The great Puritan families followed just that progression, particularly as their religious lamps dimmed.  “The Arbiter” sets standards of taste in painting, architecture, and literature for a New York that was otherwise obsessed with money.  The Edith Wharton character spits at Adam Winthrop, “That old Puritan fire has gone out!” but she doesn’t get it.  They still controlled the schools and the banks and the law firms that set agendas almost invisible to the unwashed citizens of what seemed to be a fast-changing America.

“The Penultimate Puritan” jerks us back to the public stage.  Althea Stevens Gardiner, estranged wife of John Winthrop Gardiner of Boston, New York, and Washington, tells the story in a letter to their son, who has repudiated his father and his heritage and has run off to Sweden to escape the Vietnam War.  John is of the Greatest Generation, and found in World War II his life’s meaning.  Althea writes that, for John, “an anti-christ could satisfy the spiritual needs of a Boston-bred puritan even better than a Christ.”  Hitler gave John and his Harvard friends “their long-wanted substitute for religion.”  And “Like their abolitionist forebears of the eighteen-fifties, they received the message well in advance of other Americans.”

Auchincloss, who served in the Navy during World War II, got no such message; but his Groton and Yale classmates certainly did.  “They were all idealistic, good, virtuous,” Auchincloss often said in interviews, “the finest men you could find.”  There was not one single failure in his Groton class.  From the Bundy brothers on down, “They believed America cannot lose.  We stand for every virtue and right that’s in the world.”  Furthermore, to watch these men rule the country “was the most disillusioning thing that happened in my life.”

John Winthrop Gardiner is their fictional summation.  He loses his wife and son to his dedication to the Cold War.  Althea once asks him, “John, what faith is it that gives you such a confidence in interfering in other peoples’ lives?”  His answer: “My absolute faith in what a man should be.”  And even all his losses don’t change a thing.  “I fail to see the utility of penance for honest error,” he says; and “there is no duty to be crushed by failure.”  As Althea is begging her son to come home, she notes in passing that John “is a dove now, an agent of peace.”  Nothing deters him.  “The world is too full of people like your father.  That is why it may blow itself up.  That is why it may be saved.”

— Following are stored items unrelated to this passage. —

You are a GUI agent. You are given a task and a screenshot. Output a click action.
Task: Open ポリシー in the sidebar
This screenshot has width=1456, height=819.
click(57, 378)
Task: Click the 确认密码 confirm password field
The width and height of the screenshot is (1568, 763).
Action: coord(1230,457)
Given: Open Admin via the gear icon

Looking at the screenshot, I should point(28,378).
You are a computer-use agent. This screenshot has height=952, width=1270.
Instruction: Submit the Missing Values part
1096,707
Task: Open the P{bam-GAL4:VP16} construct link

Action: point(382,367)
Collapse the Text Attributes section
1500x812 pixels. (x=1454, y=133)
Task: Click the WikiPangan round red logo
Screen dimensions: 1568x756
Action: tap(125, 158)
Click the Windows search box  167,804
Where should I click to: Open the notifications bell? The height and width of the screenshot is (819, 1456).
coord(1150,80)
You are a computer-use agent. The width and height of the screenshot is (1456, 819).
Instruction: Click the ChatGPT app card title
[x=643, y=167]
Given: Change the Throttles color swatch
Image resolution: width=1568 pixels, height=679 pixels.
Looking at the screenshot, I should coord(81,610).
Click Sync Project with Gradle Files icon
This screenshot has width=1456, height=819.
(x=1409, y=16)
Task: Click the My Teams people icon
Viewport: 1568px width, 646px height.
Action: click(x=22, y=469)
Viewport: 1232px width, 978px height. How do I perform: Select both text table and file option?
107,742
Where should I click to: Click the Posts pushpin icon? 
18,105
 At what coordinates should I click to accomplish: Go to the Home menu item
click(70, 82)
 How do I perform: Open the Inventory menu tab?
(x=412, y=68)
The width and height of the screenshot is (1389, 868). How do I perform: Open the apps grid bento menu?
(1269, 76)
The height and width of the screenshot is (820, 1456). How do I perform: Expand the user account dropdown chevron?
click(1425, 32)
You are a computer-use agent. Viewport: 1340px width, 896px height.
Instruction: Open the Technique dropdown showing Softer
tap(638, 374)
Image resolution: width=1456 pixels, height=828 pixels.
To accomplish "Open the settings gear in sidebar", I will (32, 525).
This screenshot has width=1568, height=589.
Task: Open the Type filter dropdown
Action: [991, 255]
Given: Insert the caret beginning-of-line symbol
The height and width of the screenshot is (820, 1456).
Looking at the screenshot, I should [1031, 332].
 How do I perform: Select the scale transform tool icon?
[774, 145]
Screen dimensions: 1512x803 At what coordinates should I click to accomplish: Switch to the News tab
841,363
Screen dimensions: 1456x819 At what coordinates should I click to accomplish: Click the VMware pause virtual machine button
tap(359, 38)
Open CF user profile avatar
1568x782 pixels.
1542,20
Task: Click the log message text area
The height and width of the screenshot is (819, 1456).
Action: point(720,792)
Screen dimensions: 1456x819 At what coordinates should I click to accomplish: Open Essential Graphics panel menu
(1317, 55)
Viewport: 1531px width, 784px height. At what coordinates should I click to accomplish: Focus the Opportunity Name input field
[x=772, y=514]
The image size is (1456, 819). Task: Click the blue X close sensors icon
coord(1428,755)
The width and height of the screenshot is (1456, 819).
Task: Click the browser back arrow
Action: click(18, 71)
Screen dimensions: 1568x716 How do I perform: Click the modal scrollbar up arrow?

Her ambivalence mirrors Auchincloss’s.  The Winthrop Covenant does, after all, produce the “old Puritan fire,” which in turn gives our history all those episodes of “authority and the resistance which authority generated.”  Puritans could be on either side (a real sense of mission works either way), but they always sought to be the refiner’s fire that makes the object of their mission pure.  It’s interesting to me that Auchincloss did not include a “Founding story.”  Maybe he couldn’t find enough Puritanism in the Revolution to qualify it as a revolution (although one suspects that an Ezra Styles or Mercy Otis Warren character would do), which implies another level of ambivalence about their covenantal influence.

The Winthrop Covenant was not the usual Bicentennial story line.  One interviewer (David Carter in BOMB) tried to test Auchincloss on whether the subjects he wrote about imply that he is a “conservative.”  Auchincloss wouldn’t bite.  He did say, in several different ways, “There’s no real alternative to what there is.”  And while he also insisted that there is no necessity to be loyal to one’s social class or school, and that real change happens, he admitted that “I cling to certain things.  I say, ‘Before I give anything up, I look behind me and if there’s a line waiting, I keep it.’”  This kind of realism (mostly) insulated Louis Auchincloss from the enthusiasms of his Yale classmates.